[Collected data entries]
((

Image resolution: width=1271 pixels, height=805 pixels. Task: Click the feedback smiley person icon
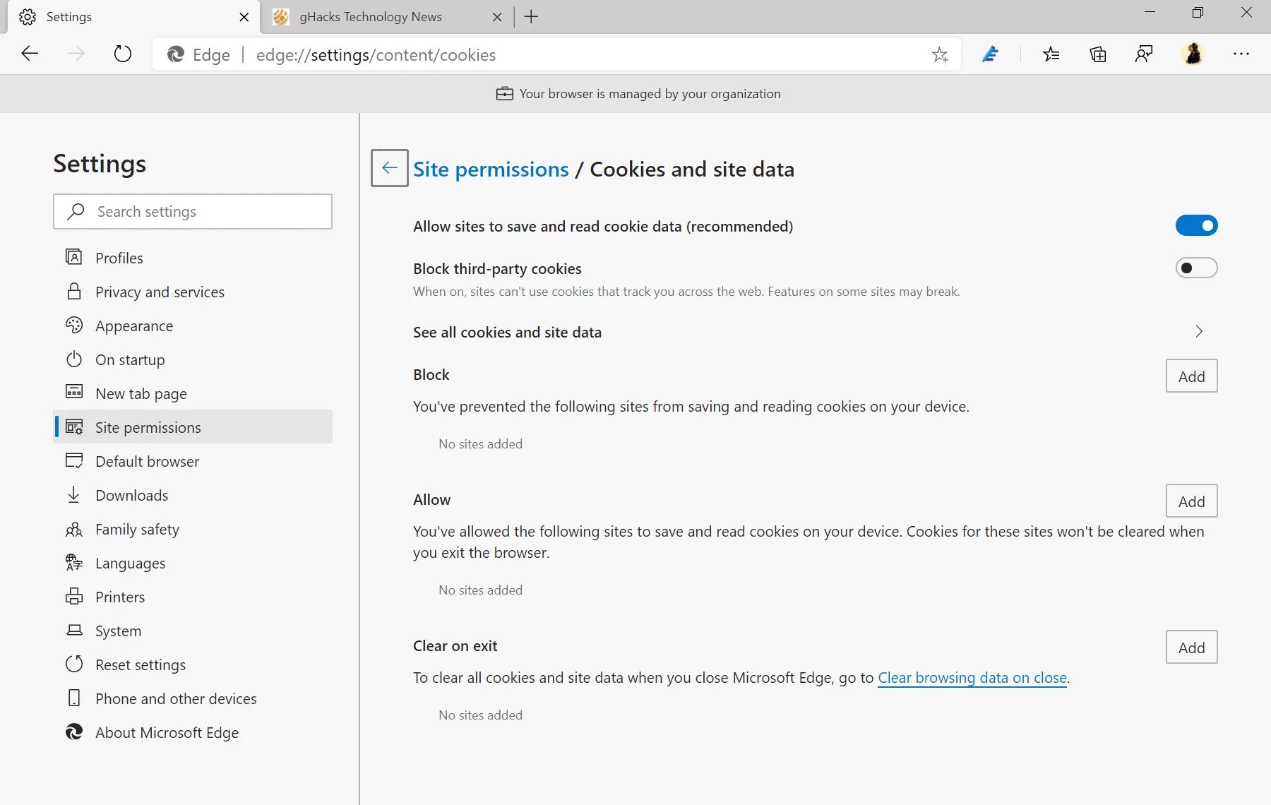pyautogui.click(x=1144, y=54)
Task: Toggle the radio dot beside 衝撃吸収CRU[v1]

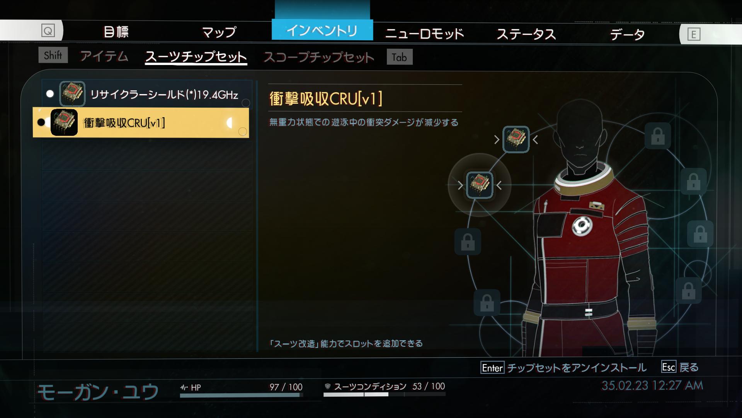Action: (x=41, y=123)
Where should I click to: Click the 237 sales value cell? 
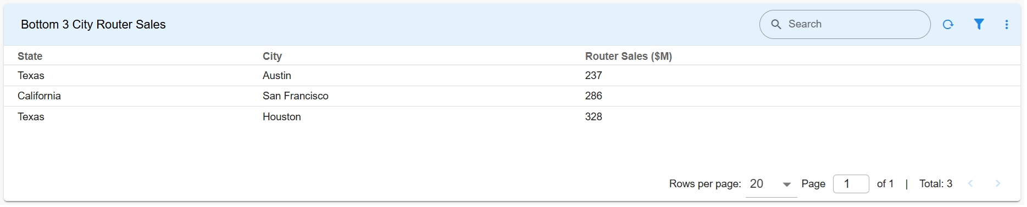tap(593, 76)
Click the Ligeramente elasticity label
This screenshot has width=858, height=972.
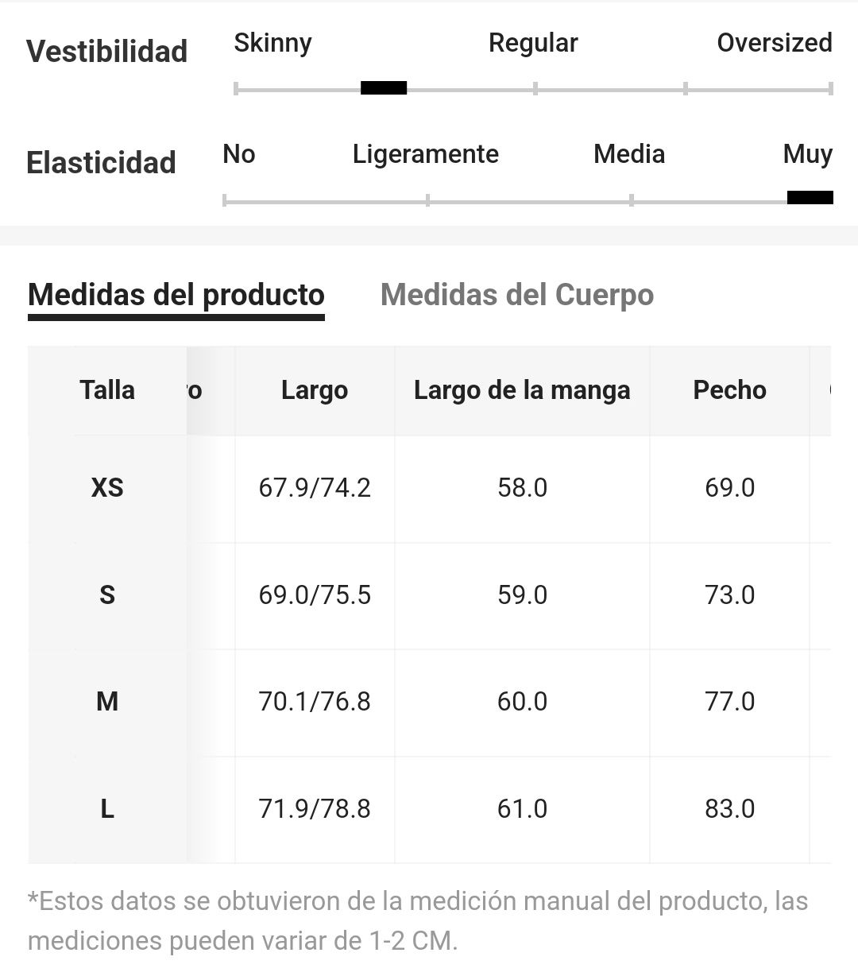(x=426, y=154)
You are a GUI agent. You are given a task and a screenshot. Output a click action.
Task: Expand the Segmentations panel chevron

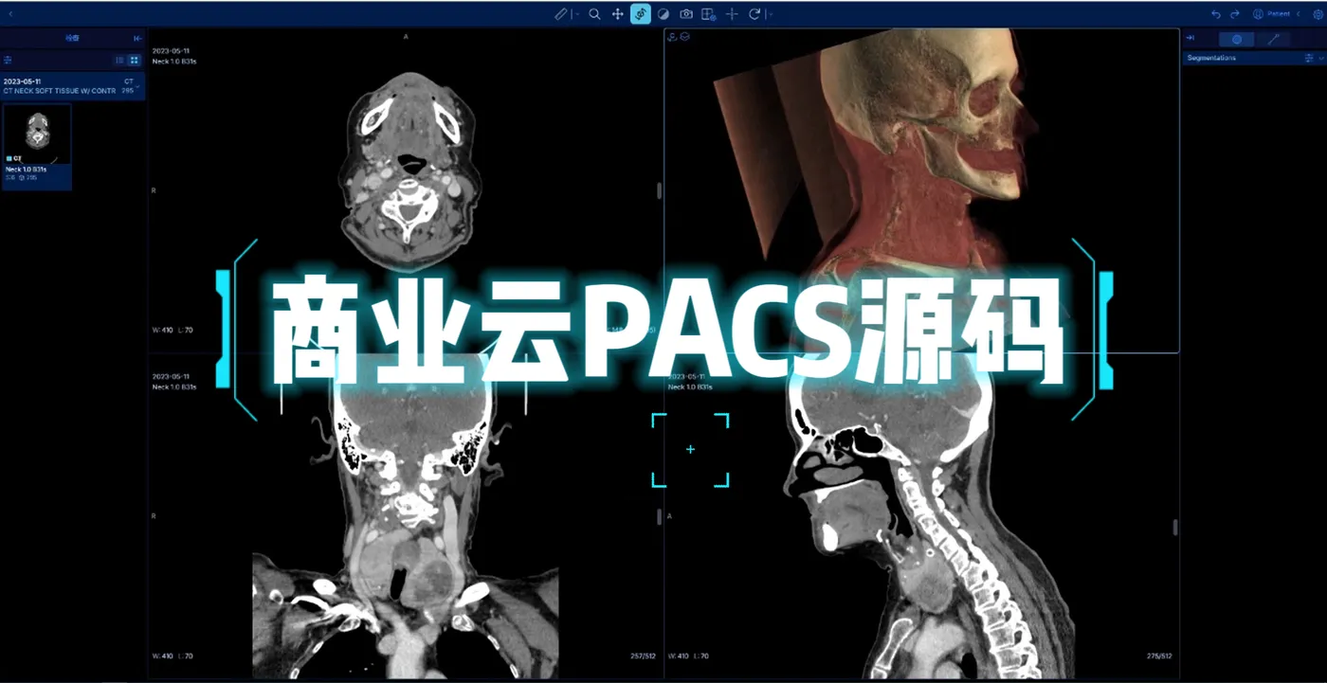[1321, 59]
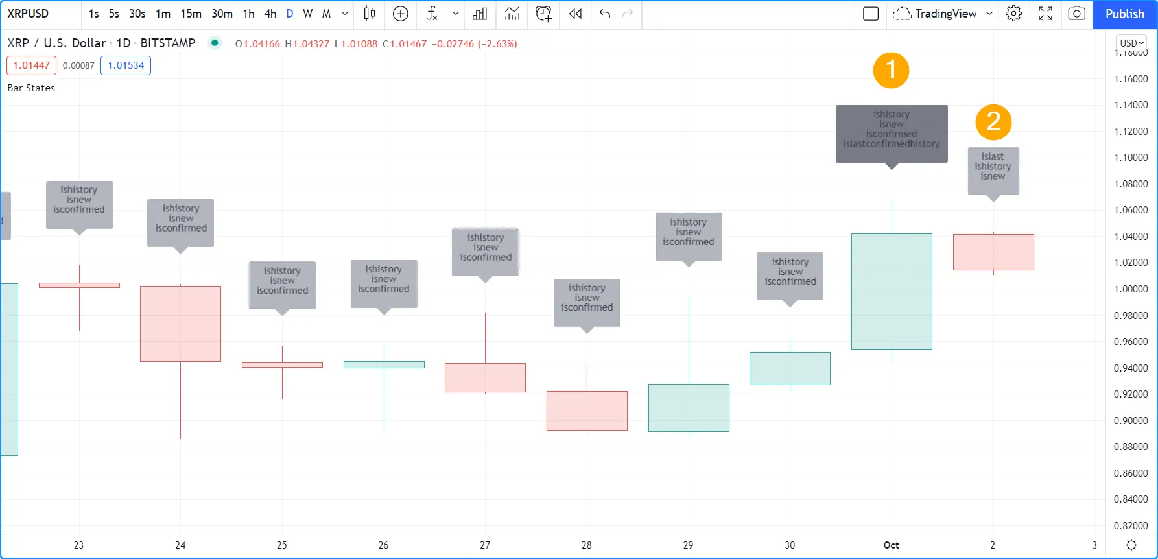Image resolution: width=1158 pixels, height=559 pixels.
Task: Click the Publish button
Action: click(1124, 14)
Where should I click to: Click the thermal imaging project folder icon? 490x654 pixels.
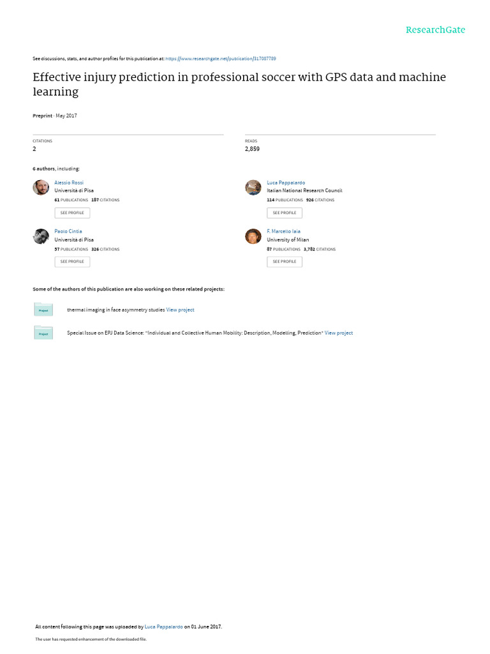click(x=43, y=310)
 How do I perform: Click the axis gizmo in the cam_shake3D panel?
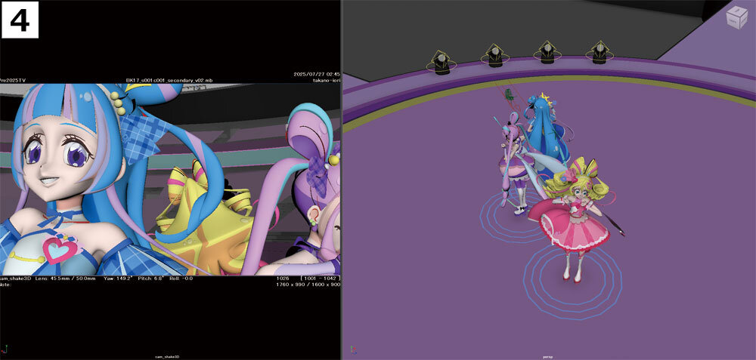point(6,349)
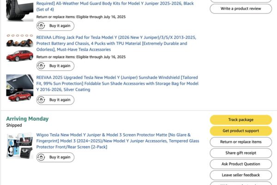This screenshot has height=185, width=277.
Task: Click Share gift receipt
Action: point(241,153)
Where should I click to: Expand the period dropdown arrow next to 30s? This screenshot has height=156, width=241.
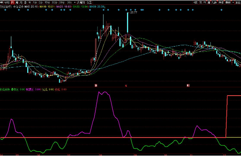[x=75, y=3]
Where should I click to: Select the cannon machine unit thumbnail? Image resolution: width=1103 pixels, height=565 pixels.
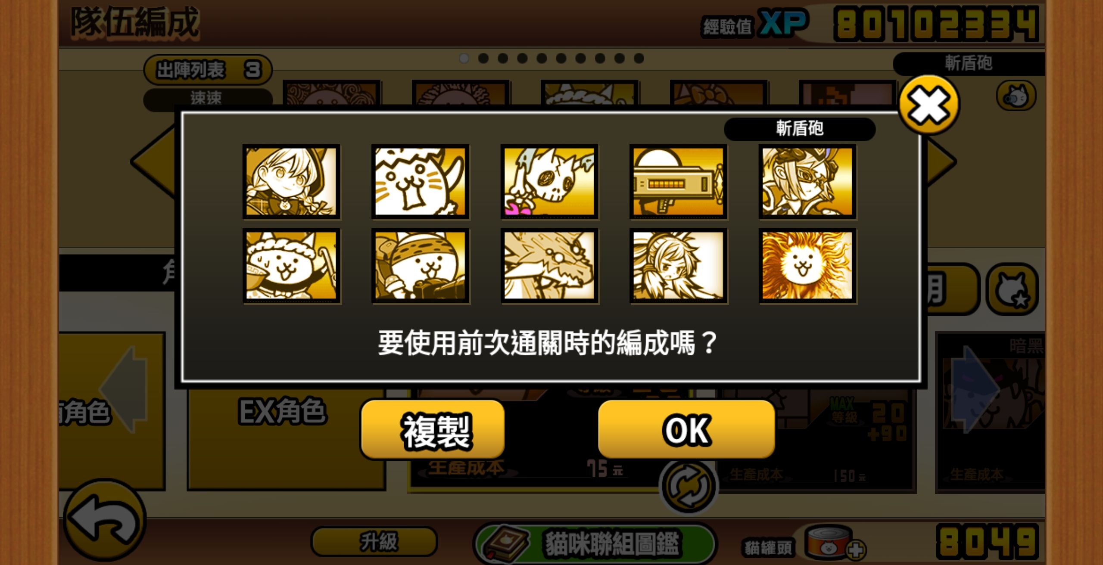tap(678, 182)
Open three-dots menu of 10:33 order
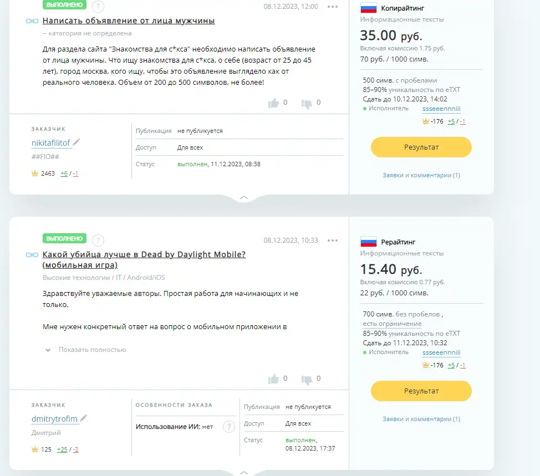The height and width of the screenshot is (476, 540). [333, 240]
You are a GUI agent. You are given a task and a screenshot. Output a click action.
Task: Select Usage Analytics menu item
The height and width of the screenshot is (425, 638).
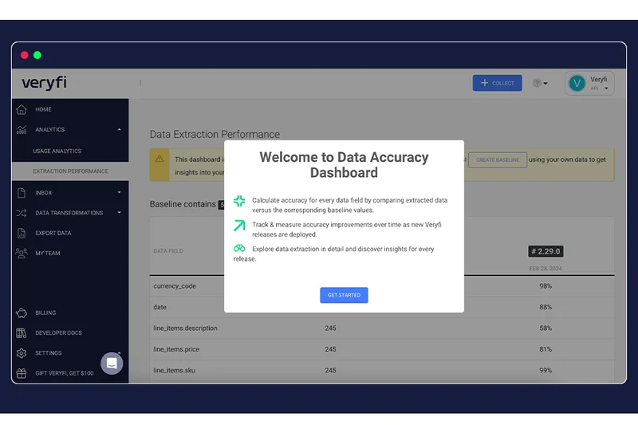pyautogui.click(x=57, y=151)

))

» What to produce: Leaving out the pictures, print every record exactly as written.

» Solution for this exercise:
Image resolution: width=1271 pixels, height=805 pixels. Task: Click the feedback smiley person icon
pyautogui.click(x=1144, y=54)
Task: Toggle the radio dot beside 衝撃吸収CRU[v1]

Action: (x=41, y=123)
Where should I click to: Click the 237 sales value cell? 
tap(593, 76)
Click the Ligeramente elasticity label
This screenshot has width=858, height=972.
(x=426, y=154)
You are a GUI agent. You are given a task and a screenshot. Output a click action.
Task: Expand the Segmentations panel chevron

[1321, 59]
Image resolution: width=1158 pixels, height=559 pixels.
Task: Click the Publish button
Action: click(1124, 14)
Where should I click to: Click the thermal imaging project folder icon? 490x654 pixels.
click(x=43, y=310)
 How do I perform: Click the axis gizmo in the cam_shake3D panel?
point(6,349)
This screenshot has height=185, width=277.
Task: Click Share gift receipt
Action: point(241,153)
Where should I click to: Expand the period dropdown arrow next to 30s? This screenshot has height=156, width=241.
[x=75, y=3]
Where should I click to: Select the cannon machine unit thumbnail? Image resolution: width=1103 pixels, height=565 pixels.
tap(678, 182)
Open three-dots menu of 10:33 order
The height and width of the screenshot is (476, 540). [333, 240]
You are a GUI agent. You are given a task and a screenshot. Output a click action.
Task: Select Usage Analytics menu item
The height and width of the screenshot is (425, 638).
pyautogui.click(x=57, y=151)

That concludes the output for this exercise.